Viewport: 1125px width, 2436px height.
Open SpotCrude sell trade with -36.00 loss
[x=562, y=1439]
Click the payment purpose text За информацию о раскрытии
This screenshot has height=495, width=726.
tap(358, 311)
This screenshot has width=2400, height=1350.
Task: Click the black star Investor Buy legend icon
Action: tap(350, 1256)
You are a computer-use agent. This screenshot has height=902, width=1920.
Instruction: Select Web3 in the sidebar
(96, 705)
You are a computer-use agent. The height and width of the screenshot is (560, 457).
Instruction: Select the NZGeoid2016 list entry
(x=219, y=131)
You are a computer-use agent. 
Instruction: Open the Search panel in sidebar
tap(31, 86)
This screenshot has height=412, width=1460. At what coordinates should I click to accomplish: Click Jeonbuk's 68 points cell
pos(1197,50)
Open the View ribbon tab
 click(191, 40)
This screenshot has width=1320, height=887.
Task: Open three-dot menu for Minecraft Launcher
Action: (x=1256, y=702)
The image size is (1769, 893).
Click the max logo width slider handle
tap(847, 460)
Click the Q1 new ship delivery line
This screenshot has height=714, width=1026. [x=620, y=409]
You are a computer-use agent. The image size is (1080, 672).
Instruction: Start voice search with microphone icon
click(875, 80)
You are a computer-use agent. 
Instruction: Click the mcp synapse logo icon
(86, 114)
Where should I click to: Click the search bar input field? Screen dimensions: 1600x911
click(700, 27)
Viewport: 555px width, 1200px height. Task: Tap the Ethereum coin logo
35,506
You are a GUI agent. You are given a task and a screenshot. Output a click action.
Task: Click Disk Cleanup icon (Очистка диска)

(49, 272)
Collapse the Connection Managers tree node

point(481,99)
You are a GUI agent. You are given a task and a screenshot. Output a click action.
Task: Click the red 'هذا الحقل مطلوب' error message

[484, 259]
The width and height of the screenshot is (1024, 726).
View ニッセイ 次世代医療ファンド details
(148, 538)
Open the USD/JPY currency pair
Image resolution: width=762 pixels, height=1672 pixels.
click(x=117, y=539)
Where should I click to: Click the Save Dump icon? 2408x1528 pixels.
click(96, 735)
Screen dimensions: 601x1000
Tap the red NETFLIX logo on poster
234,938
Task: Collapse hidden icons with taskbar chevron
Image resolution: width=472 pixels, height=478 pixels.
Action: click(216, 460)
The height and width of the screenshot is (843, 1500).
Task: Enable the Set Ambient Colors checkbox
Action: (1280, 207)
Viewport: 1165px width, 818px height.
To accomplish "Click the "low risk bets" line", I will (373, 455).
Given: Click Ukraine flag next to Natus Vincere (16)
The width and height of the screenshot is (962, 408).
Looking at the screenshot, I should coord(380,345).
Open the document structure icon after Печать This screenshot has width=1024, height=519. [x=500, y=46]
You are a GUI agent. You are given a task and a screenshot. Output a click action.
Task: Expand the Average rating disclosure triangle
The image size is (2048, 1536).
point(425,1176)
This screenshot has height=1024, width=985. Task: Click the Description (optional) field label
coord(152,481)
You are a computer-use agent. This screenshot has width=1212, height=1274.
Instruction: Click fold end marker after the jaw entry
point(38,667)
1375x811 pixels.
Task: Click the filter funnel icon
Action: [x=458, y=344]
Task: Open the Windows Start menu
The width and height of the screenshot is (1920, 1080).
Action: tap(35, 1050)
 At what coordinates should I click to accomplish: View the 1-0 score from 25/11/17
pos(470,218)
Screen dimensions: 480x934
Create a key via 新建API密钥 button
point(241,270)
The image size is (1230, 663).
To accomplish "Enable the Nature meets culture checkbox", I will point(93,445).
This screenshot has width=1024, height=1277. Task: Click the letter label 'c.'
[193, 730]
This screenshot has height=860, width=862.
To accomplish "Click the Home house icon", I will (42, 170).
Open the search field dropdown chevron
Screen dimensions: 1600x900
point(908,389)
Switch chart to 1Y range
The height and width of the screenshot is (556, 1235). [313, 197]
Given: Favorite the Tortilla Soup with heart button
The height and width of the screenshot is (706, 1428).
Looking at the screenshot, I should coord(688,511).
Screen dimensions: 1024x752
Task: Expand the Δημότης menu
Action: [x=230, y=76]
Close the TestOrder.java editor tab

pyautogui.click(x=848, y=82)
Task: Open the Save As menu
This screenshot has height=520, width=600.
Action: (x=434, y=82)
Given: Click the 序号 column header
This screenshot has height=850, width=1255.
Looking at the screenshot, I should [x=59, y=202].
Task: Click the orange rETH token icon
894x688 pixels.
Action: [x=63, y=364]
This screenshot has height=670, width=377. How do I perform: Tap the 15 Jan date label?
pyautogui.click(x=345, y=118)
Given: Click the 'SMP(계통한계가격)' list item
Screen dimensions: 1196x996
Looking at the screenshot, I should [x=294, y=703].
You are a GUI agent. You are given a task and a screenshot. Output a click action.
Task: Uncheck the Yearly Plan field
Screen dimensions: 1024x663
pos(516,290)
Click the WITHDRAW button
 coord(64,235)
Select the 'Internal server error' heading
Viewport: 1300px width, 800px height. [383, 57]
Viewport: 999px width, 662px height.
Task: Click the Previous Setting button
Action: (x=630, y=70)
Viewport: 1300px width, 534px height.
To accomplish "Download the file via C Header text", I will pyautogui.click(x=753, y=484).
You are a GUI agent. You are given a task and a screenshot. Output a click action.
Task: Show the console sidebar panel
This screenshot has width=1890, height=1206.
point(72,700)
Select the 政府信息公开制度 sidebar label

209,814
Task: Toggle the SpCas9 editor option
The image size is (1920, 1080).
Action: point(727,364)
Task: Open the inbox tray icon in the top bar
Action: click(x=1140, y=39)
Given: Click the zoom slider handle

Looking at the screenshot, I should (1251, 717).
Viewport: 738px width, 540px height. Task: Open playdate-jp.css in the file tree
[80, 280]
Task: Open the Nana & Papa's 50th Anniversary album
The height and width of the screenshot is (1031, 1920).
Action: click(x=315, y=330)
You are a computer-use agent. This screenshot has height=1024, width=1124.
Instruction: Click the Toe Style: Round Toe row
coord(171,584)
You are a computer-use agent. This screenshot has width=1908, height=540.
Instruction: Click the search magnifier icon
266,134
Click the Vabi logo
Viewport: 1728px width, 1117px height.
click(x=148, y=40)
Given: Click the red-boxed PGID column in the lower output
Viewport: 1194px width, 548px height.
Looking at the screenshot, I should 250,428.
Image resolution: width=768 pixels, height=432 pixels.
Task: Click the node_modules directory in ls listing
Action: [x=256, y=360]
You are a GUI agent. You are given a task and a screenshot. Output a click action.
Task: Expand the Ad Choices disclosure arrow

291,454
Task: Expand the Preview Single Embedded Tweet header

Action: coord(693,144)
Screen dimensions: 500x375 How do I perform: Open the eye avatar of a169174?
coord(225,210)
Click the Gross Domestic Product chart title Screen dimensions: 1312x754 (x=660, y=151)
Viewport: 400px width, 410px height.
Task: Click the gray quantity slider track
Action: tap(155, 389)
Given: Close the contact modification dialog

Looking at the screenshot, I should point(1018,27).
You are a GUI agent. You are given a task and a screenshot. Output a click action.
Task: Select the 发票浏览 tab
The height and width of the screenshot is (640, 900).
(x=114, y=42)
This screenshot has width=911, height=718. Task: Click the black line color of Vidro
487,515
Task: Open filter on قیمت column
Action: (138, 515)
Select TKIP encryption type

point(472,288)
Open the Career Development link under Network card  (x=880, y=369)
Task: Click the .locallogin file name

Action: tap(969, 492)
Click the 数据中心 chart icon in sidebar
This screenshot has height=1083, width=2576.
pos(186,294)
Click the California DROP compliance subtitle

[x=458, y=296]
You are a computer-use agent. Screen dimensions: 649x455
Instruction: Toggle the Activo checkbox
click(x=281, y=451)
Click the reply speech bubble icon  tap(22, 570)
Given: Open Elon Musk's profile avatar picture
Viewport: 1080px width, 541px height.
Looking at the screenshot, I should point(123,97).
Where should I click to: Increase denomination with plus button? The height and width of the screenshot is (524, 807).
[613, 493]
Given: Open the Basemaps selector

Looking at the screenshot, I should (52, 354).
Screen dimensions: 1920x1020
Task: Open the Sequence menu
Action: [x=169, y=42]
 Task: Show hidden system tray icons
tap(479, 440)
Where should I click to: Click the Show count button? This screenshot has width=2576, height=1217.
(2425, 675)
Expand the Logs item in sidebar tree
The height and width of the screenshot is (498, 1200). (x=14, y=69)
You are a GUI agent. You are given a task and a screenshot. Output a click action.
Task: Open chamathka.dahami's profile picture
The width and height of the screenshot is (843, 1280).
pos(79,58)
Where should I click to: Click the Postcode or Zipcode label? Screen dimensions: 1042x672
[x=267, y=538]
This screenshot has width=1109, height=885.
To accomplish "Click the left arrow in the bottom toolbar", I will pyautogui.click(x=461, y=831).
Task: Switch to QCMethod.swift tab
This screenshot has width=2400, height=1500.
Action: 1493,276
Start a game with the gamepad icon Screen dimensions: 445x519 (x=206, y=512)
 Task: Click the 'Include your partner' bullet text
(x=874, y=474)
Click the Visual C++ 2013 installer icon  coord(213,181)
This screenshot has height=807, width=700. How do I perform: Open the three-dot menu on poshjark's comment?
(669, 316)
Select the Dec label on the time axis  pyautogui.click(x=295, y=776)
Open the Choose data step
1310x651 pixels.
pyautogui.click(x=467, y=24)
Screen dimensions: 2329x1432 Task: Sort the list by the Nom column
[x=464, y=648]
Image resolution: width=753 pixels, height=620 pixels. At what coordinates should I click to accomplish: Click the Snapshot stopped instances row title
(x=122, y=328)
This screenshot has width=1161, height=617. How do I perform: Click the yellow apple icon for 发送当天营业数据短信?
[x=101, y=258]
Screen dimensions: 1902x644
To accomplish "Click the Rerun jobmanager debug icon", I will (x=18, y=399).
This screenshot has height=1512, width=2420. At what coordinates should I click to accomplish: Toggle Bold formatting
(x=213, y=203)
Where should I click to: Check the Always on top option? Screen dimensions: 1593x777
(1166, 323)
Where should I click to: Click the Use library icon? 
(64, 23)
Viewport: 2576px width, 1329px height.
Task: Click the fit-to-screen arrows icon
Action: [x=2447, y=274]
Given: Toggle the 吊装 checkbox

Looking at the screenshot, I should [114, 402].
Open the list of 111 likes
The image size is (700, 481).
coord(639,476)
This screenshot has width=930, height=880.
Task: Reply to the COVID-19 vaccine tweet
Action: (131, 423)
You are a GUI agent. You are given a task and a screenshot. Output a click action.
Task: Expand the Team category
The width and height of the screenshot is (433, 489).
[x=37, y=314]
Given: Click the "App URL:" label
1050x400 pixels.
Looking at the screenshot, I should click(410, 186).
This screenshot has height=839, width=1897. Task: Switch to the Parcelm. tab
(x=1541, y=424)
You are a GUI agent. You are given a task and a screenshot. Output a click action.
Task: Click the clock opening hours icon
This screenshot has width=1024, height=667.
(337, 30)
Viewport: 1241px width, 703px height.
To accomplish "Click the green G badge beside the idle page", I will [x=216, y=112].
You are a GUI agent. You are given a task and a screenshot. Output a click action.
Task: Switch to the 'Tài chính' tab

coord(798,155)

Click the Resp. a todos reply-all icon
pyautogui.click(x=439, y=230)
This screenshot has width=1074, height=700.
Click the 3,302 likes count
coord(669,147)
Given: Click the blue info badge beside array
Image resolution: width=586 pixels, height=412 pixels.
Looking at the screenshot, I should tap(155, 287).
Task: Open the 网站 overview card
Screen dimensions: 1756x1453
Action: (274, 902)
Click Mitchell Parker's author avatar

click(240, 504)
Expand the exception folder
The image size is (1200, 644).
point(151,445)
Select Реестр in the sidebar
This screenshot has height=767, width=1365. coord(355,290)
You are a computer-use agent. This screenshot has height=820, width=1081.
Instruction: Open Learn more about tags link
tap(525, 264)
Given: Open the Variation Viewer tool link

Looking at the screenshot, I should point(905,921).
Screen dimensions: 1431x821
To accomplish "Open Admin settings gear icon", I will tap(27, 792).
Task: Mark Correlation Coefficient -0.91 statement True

####################

◆ Qué se necesita: Copia sin ninguna modificación el tramo de filas que va desde el comienzo hasta la línea que contiene "click(700, 27)", ambas incluidas.

◆ El resultado:
Viewport: 1125px width, 2436px height.
Open SpotCrude sell trade with -36.00 loss
[x=562, y=1439]
Click the payment purpose text За информацию о раскрытии
This screenshot has height=495, width=726.
tap(358, 311)
This screenshot has width=2400, height=1350.
Task: Click the black star Investor Buy legend icon
Action: tap(350, 1256)
You are a computer-use agent. This screenshot has height=902, width=1920.
Instruction: Select Web3 in the sidebar
(96, 705)
You are a computer-use agent. The height and width of the screenshot is (560, 457).
Instruction: Select the NZGeoid2016 list entry
(x=219, y=131)
You are a computer-use agent. 
Instruction: Open the Search panel in sidebar
tap(31, 86)
This screenshot has height=412, width=1460. At what coordinates should I click to accomplish: Click Jeonbuk's 68 points cell
pos(1197,50)
Open the View ribbon tab
 click(191, 40)
This screenshot has width=1320, height=887.
Task: Open three-dot menu for Minecraft Launcher
Action: (x=1256, y=702)
The image size is (1769, 893).
Click the max logo width slider handle
tap(847, 460)
Click the Q1 new ship delivery line
This screenshot has height=714, width=1026. [x=620, y=409]
You are a computer-use agent. The image size is (1080, 672).
Instruction: Start voice search with microphone icon
click(875, 80)
You are a computer-use agent. 
Instruction: Click the mcp synapse logo icon
(86, 114)
Where should I click to: Click the search bar input field? Screen dimensions: 1600x911
click(700, 27)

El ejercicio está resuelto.